Repeat word for word the part of the subduction dynamics text below, starting with "Nature of Project(s): Computational, fieldwork" and going on through "of a project.".

• Source extract:
-.-.-
Subduction dynamics: slabs in the mantle
Subduction zones are the most prolific producers of seismic and volcanic activity on Earth, yet many aspects of the subduction factory remain poorly understood. For example, the degree and nature of coupling between the subducting slab and its surroundings, the strength of the slab during subduction, how it deforms, and how much water is transported to the deep mantle. Surrounded by plate boundaries Australia has a unique advantageous location for recording earthquakes originating from nearby subduction zones. Various seismic techniques and observational tools can be applied to analyse signals carried by these seismic waves from their source (e.g. guided waves).
Nature of Project(s): Computational, fieldwork and numerical
Several projects exist to study subduction dynamics in such a way from a seismological perspective. Such projects are primarily computer based, and prior experience with Matlab or similar programs would be advantageous. Opportunities to assist in collecting seismic data in the field may also arise during the course of a project.
This is a general project that can be tailored to suit students of any level. Previous work in this area has been published and may be useful for students considering working with us. Any interested students are encouraged to contact the supervisor for more information.
General Background: Seismology, the study of seismic waves, has a wide range of applications of societal importance, from seismic hazards, to discovery of natural resources, to Earth evolution. Through the recording and then analysis of seismic data, which can originate from earthquakes, ocean noise, or man-made sources, seismologists image the structure of the Earth from the surface to the core. Seismic imaging is the only approach that can reveal structure and processes that are both currently active (e.g. faults, earthquakes, volcanoes) and infer those that occurred billions of years ago (e.g. orogenesis and formation of the continents).
-.-.-
• Given entries:
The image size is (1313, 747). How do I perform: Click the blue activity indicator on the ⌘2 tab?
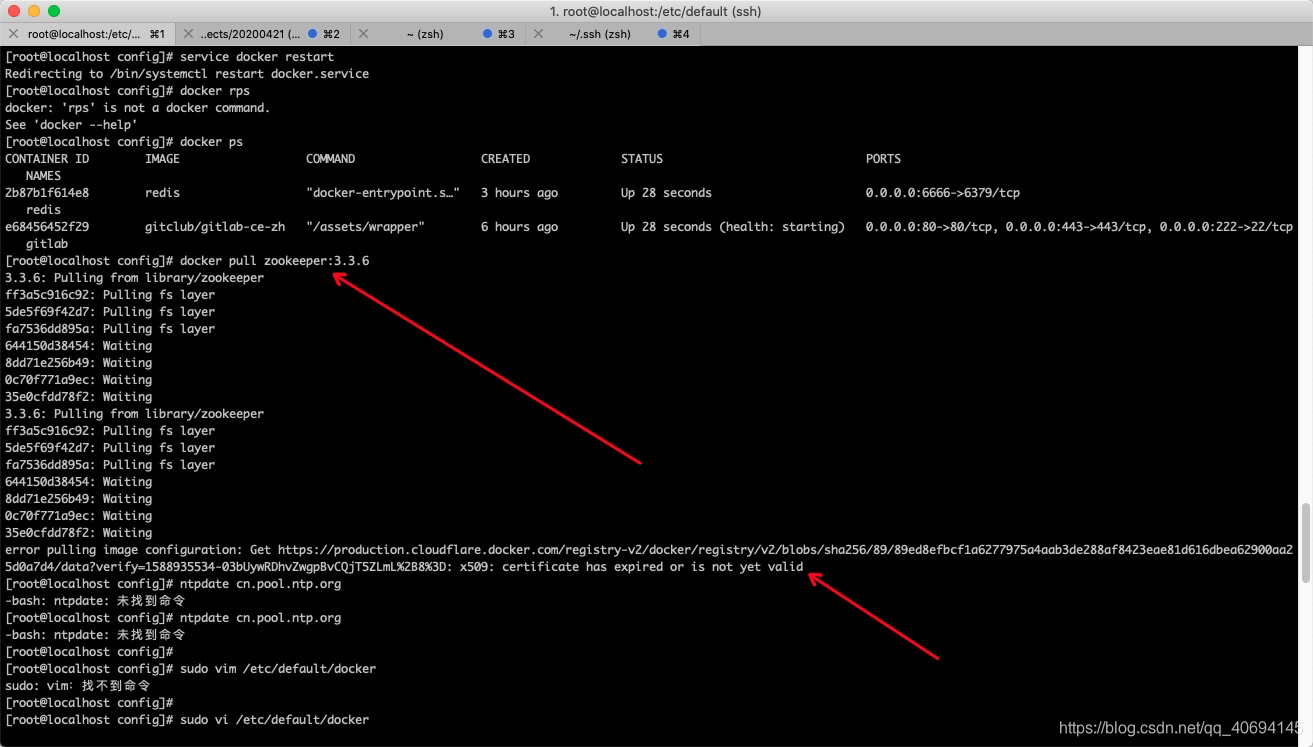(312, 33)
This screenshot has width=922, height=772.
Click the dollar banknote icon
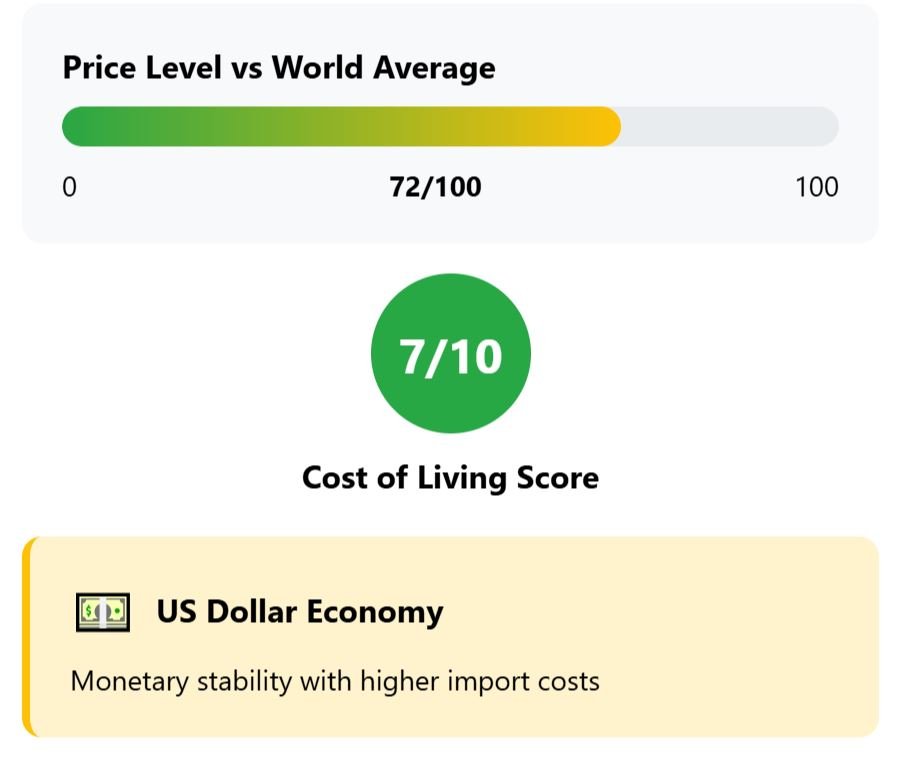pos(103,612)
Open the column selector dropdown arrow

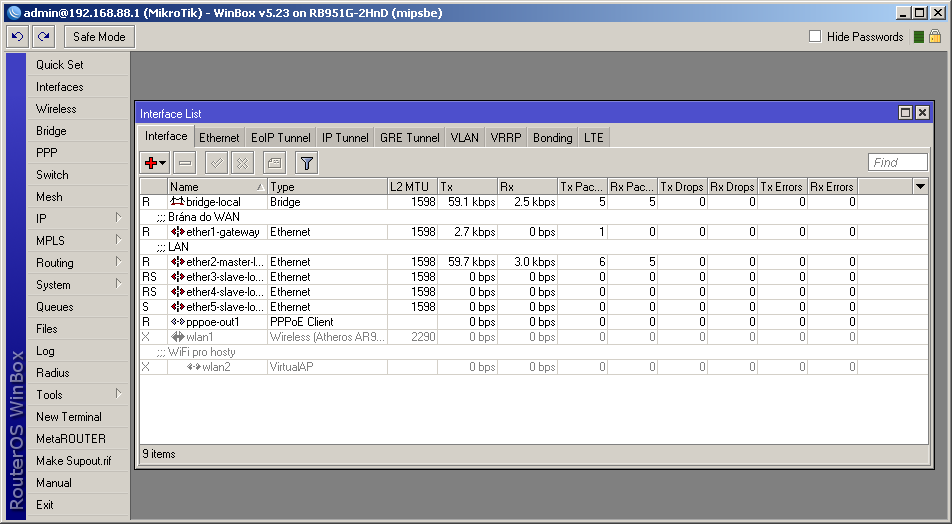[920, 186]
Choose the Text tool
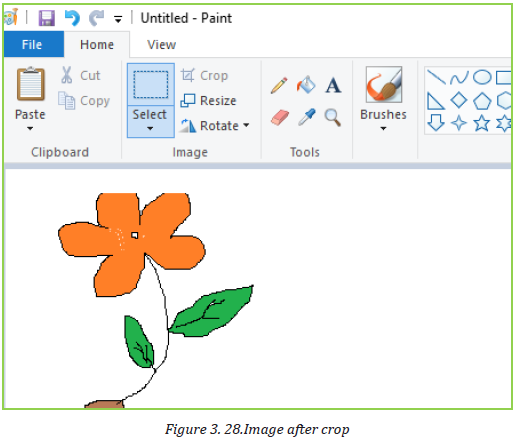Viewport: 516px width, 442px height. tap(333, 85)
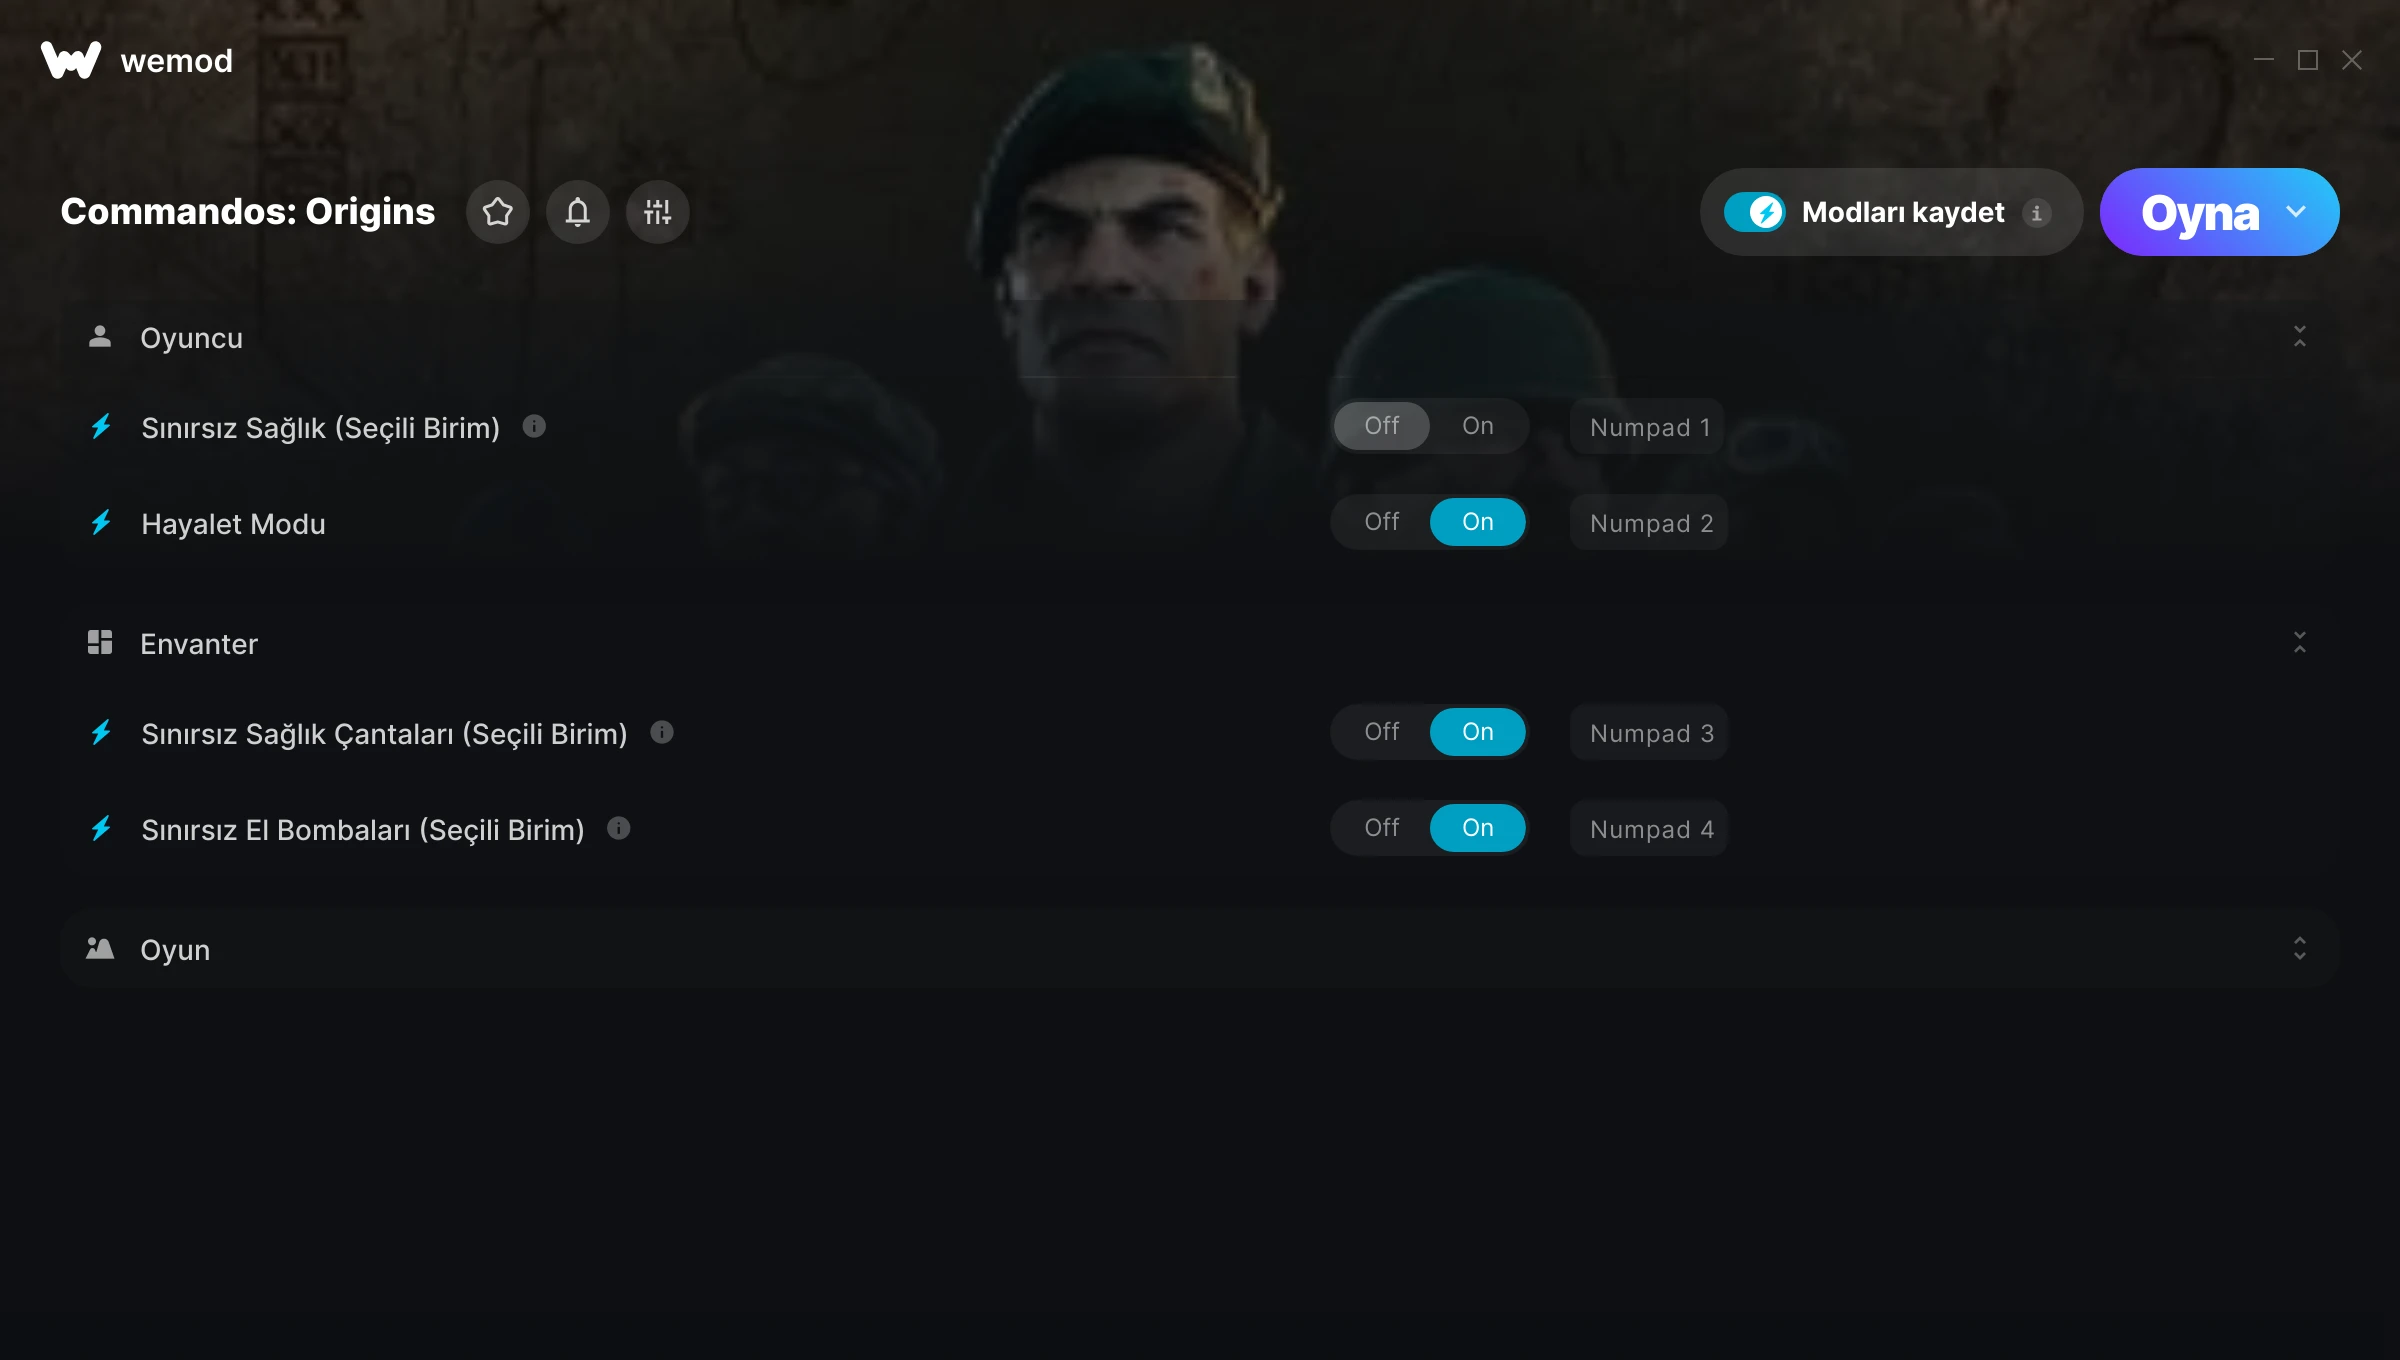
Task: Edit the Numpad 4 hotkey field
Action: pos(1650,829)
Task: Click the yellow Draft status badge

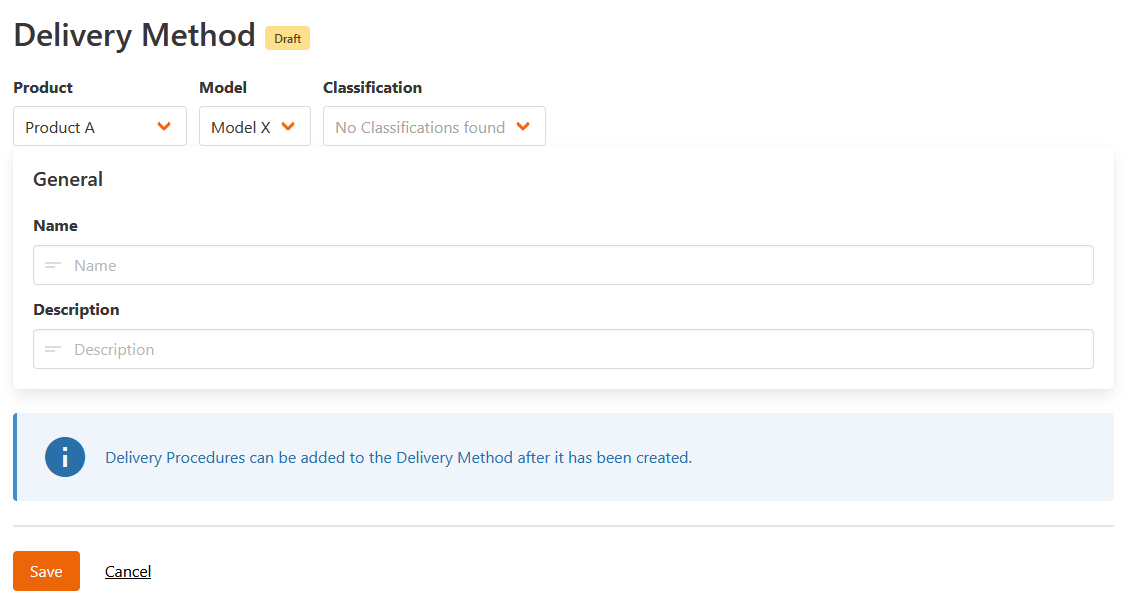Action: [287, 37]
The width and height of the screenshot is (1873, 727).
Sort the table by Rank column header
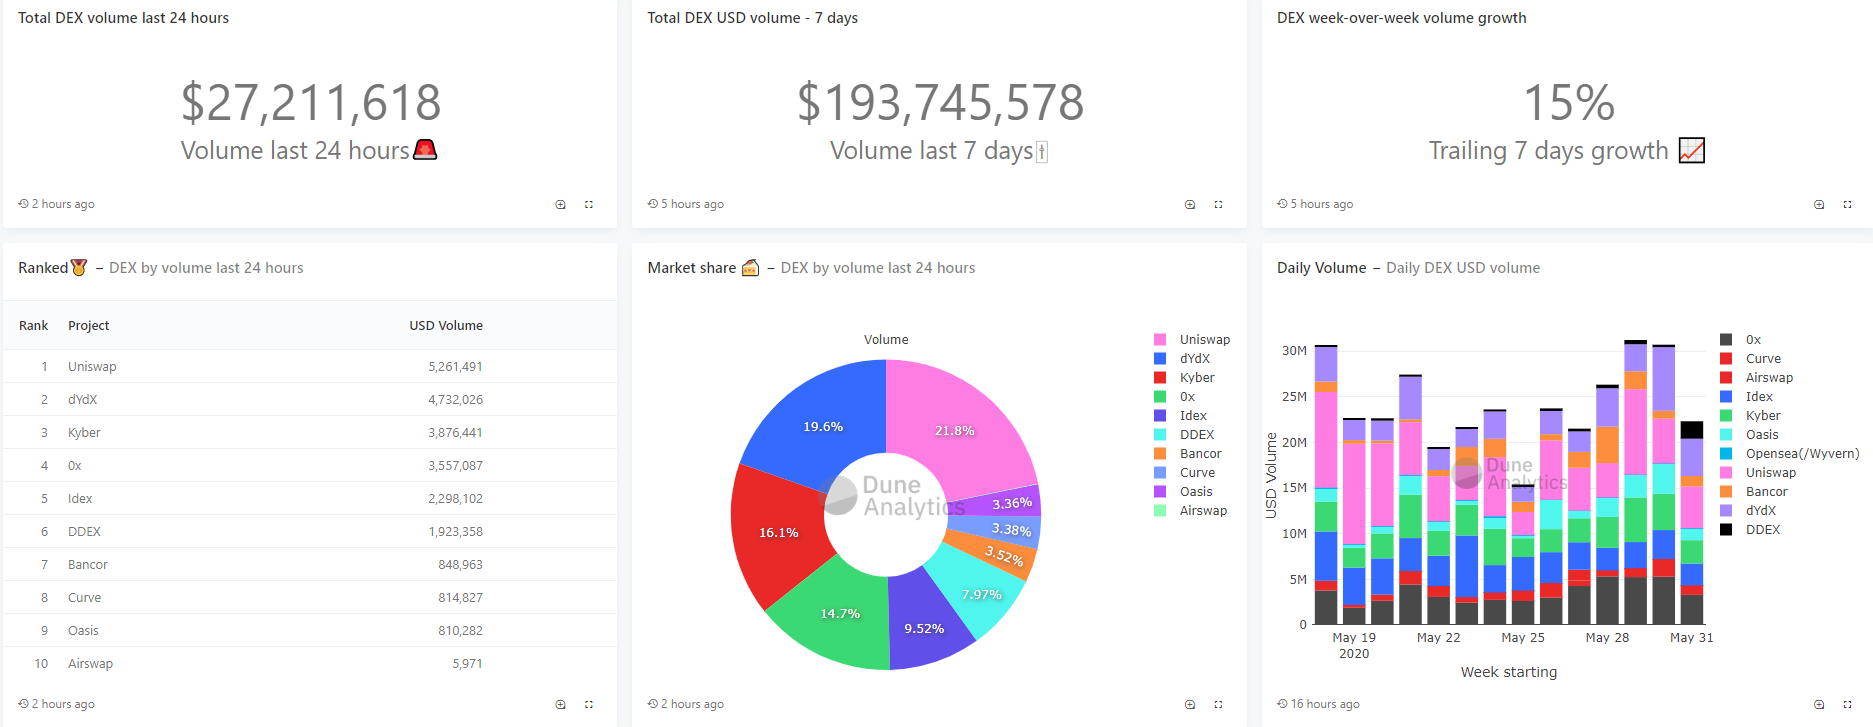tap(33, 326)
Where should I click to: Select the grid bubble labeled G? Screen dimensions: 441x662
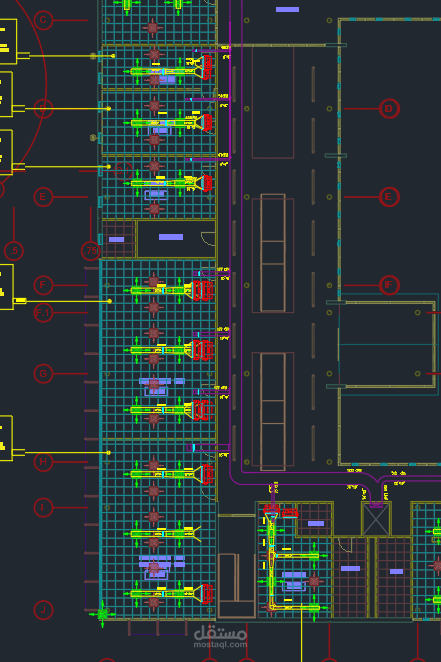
-.-.-
• Solution to the problem:
Nature of Project(s): Computational, fieldwork and numerical
Several projects exist to study subduction dynamics in such a way from a seismological perspective. Such projects are primarily computer based, and prior experience with Matlab or similar programs would be advantageous. Opportunities to assist in collecting seismic data in the field may also arise during the course of a project.